Extracted material -
━━━━━━━━━━━━━━━━━━━━

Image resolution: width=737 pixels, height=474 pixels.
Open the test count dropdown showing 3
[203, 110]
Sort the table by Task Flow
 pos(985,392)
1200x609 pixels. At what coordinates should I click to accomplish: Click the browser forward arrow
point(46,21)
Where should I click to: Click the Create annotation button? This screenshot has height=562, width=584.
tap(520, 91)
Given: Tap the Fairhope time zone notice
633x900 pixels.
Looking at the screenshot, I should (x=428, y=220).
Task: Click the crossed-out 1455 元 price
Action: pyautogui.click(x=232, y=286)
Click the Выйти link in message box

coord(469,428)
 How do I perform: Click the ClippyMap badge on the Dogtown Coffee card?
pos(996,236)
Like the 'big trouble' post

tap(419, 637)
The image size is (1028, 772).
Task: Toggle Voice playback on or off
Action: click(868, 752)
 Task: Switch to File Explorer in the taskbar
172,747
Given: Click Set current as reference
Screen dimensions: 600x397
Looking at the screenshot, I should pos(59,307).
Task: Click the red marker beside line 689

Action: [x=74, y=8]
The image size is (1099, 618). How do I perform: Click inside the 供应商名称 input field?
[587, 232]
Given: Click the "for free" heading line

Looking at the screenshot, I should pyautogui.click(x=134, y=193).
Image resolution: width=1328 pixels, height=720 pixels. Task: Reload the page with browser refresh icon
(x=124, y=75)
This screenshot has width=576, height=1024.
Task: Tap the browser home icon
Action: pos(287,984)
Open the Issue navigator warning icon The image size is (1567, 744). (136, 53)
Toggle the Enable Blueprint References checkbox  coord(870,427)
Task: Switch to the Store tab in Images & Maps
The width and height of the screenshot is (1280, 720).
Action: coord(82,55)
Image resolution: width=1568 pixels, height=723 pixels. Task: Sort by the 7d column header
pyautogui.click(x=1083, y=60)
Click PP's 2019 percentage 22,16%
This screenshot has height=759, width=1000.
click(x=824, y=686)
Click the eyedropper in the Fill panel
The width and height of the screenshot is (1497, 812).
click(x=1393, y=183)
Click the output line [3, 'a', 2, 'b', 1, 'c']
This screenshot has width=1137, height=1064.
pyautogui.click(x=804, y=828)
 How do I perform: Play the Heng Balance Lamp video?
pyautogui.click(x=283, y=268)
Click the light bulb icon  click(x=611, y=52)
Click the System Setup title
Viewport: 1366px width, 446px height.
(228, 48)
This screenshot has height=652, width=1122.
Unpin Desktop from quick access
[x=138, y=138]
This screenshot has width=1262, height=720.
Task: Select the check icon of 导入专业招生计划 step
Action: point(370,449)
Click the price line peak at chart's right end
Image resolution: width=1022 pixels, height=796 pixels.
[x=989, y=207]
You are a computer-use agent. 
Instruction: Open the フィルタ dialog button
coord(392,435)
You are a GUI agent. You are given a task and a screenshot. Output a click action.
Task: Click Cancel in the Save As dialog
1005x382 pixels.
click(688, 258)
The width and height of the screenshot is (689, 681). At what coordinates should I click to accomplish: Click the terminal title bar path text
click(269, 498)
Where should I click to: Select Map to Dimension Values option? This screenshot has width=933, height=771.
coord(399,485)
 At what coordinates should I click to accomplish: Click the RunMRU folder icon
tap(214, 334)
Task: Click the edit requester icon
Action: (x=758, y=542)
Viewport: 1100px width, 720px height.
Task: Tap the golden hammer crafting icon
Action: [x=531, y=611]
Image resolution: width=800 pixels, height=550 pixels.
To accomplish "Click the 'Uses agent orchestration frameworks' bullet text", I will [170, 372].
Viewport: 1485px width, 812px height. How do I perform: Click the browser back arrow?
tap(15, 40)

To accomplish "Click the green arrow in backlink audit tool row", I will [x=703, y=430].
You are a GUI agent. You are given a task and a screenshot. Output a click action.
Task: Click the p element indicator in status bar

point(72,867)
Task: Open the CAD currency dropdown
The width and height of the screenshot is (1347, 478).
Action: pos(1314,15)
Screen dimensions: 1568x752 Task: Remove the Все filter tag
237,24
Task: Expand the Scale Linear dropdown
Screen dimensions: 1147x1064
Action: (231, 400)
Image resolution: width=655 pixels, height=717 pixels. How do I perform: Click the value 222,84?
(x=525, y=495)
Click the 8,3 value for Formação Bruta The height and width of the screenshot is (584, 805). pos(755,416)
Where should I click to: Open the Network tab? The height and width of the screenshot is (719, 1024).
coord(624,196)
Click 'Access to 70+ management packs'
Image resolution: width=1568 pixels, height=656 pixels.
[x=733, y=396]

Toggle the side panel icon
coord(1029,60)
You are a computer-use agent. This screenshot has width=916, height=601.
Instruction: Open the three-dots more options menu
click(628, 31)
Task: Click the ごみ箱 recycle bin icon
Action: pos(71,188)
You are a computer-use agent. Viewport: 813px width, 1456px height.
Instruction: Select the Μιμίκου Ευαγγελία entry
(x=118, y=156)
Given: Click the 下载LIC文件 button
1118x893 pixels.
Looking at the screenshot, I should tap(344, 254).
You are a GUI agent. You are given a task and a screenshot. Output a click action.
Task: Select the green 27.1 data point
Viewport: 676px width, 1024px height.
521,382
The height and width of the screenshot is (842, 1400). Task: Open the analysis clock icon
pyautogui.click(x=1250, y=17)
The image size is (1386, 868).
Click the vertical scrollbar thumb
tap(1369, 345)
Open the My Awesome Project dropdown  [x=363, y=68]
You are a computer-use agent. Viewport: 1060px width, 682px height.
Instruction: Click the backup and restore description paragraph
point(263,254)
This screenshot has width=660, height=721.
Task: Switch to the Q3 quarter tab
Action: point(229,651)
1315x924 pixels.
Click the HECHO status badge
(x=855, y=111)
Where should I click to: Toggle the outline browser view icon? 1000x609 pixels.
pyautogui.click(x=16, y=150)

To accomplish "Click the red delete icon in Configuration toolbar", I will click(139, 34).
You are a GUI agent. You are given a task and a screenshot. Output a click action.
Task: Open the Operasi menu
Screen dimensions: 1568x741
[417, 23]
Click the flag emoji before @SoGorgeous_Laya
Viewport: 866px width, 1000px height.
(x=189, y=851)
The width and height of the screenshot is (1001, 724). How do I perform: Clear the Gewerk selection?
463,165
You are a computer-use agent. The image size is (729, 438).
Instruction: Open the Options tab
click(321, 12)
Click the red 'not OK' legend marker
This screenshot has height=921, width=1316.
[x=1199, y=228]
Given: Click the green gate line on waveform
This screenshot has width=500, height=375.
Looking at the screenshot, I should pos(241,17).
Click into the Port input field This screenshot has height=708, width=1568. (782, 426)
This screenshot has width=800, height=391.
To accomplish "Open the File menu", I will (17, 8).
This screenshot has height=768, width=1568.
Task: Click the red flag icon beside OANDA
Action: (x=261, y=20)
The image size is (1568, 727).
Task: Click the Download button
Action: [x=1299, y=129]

━━━━━━━━━━━━━━━━━━━━

What is needed -
Only lines that contain "green" are needed, so copy each of them from the data.

The answer -
To accomplish "Click the green arrow in backlink audit tool row", I will [x=703, y=430].
Task: Select the green 27.1 data point
Given: Click the green gate line on waveform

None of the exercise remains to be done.